The Ascension Factor (The Pandora Sequence #3), by Bill Ransom, Frank Herbert
Woohoo! Done with Pandora! It was a ridiculous series that almost didn't feel like having any continuity. The origin book was about a small crew on a starship, then the trilogy that followed felt like a completely different beast, with each of the books in it different from each other, as well. Was there a common thread? I guess the evolution of humanity, but unlike something like Dune, the Pandora Sequence was random, cruel, overly pompous, with pointless religious overtones that went nowhere and with inconsistent characters. Worst of all, the ending of all of the books came out of nowhere, nullifying the meaning of most of the beginning.

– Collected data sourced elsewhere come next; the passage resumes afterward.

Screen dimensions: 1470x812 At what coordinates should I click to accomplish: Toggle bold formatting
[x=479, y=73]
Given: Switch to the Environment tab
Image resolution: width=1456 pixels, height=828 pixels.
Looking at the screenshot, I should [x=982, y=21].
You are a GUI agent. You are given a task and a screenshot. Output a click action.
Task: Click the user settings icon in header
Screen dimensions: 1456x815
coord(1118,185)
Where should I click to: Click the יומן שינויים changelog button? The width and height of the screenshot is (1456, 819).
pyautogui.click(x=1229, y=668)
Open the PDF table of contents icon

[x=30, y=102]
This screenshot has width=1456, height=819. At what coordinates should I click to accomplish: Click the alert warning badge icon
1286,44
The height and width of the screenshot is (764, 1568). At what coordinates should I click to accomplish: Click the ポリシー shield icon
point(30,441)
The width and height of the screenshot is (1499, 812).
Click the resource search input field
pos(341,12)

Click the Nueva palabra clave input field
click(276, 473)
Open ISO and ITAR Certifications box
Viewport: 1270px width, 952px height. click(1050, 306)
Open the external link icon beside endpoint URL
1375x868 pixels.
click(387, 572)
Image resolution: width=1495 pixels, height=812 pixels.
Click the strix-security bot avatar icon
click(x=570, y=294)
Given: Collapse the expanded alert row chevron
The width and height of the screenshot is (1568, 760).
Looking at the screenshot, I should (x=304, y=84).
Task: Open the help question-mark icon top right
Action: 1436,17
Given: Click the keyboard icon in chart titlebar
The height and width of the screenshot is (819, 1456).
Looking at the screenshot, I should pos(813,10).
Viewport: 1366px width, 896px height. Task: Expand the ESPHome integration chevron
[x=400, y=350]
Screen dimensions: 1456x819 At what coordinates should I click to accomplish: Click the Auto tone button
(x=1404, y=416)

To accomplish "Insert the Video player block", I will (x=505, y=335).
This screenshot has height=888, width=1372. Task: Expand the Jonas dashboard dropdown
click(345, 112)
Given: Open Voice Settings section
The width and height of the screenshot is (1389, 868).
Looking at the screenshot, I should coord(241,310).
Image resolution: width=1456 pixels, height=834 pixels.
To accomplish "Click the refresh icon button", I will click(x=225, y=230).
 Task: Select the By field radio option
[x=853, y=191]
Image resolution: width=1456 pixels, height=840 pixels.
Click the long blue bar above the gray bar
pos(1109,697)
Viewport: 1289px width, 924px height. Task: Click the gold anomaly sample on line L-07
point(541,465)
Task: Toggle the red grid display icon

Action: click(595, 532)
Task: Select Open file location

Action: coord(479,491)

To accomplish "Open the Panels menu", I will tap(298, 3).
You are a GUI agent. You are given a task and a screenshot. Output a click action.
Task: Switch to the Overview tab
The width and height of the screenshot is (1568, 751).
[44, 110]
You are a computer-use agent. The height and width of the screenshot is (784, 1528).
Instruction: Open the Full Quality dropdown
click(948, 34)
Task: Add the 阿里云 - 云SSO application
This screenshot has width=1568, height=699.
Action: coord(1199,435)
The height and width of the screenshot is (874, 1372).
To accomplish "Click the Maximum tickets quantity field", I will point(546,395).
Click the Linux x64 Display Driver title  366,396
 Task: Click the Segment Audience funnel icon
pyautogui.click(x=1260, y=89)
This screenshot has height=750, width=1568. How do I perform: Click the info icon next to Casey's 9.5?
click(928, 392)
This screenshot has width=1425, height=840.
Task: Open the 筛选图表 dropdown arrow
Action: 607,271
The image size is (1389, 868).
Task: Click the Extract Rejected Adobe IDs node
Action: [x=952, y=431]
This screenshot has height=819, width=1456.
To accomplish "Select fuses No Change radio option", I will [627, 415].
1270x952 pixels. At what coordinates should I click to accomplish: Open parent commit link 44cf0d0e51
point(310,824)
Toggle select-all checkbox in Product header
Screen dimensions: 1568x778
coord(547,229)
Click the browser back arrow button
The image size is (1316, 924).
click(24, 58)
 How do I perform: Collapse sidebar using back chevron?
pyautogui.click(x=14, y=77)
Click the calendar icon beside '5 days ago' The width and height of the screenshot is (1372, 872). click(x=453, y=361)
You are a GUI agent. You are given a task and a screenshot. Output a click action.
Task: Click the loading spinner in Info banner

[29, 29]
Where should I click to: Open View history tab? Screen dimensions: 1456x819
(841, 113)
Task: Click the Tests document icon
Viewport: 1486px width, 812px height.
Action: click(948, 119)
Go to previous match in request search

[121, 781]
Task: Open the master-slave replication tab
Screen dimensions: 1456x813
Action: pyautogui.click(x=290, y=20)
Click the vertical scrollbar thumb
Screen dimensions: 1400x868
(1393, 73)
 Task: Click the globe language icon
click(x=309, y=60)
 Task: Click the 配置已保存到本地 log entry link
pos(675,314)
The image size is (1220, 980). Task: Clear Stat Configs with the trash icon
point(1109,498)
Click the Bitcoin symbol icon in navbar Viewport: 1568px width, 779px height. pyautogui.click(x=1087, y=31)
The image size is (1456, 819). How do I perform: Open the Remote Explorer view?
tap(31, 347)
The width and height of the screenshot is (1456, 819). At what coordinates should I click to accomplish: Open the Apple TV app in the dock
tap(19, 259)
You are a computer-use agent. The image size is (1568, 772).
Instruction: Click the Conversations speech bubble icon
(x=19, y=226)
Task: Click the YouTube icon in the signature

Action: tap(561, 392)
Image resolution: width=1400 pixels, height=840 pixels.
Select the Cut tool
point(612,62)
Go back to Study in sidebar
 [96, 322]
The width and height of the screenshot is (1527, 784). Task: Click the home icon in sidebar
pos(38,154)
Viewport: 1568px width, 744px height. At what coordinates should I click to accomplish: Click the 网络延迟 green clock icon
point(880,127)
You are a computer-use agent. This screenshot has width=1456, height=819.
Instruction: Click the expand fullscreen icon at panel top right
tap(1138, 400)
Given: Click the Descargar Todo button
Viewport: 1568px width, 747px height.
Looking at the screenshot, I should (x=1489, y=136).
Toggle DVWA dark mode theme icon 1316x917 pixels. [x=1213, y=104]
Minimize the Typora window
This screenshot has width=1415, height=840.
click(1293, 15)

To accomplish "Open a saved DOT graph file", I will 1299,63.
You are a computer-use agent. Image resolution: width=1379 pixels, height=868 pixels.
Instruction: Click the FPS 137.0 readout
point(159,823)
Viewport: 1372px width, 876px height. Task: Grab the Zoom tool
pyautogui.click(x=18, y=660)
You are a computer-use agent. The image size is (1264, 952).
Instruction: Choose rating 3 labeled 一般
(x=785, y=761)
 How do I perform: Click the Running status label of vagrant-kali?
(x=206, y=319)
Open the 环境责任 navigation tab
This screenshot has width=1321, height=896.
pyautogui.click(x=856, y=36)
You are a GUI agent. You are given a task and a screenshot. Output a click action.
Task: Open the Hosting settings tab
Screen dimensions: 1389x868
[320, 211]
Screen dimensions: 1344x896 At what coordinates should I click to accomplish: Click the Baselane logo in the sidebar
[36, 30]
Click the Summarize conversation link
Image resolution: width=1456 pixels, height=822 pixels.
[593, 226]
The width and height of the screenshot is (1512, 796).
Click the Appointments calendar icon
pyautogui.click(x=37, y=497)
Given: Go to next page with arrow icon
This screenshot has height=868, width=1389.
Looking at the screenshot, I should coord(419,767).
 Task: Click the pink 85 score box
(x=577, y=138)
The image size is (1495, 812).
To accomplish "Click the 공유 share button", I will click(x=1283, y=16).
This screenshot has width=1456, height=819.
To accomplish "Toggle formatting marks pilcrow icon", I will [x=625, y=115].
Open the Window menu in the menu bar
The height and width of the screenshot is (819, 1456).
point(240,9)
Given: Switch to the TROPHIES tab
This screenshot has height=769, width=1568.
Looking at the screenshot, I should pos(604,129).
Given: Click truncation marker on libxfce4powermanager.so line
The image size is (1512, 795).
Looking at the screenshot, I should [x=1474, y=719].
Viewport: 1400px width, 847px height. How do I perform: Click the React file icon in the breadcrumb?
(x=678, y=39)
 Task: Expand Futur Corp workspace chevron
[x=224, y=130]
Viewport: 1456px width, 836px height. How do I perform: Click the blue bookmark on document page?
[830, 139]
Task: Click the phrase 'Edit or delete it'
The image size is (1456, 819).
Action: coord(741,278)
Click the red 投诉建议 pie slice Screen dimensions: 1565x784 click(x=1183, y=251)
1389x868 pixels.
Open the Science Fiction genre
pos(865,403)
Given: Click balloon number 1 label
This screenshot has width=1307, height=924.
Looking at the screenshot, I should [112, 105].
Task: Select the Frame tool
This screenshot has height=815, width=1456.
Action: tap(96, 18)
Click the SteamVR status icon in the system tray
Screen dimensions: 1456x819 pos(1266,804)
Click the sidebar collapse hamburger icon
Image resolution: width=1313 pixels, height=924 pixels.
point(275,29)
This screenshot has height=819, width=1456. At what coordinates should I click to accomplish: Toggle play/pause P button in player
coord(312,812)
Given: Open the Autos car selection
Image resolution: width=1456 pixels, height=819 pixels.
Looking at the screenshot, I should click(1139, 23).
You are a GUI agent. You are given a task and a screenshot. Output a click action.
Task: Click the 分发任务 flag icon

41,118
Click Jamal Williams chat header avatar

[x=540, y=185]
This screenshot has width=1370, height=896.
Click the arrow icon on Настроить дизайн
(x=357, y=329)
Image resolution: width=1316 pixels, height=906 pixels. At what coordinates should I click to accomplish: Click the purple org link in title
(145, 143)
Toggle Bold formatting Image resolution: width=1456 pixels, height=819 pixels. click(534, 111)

The Ascension Factor is like that, as well. We start with a world ruthlessly ruled by a man just 25 years after the events of the previous book where things were left off with a society that was building spaceships to get to the hibernation pods in orbit. And now it's a quasifeudal fiefdom in which people are controlled with fear, surveillance and famine. When the authors need technology, it's suddenly there, when they need people to be poor and starving, they scramble to have a line to throw in illegally in the sea to catch a fish. I guess in a way that's plausible, considering I am complaining about this on a laptop after having read the book on a smartphone and knowing that there are people in the world somewhere living in abject poverty, but Frank Herbert and Bill Ransom want me to believe this happens at the same time with the same people. And the ending, oh God, should be the textbook definition of Deus ex machina!
Bottom line: I thoroughly disliked the three main books of the "sequence" and I couldn't wait to finish them. Now I did! I have no explanation on how I ended up remembering this series as good reading it 30 years ago.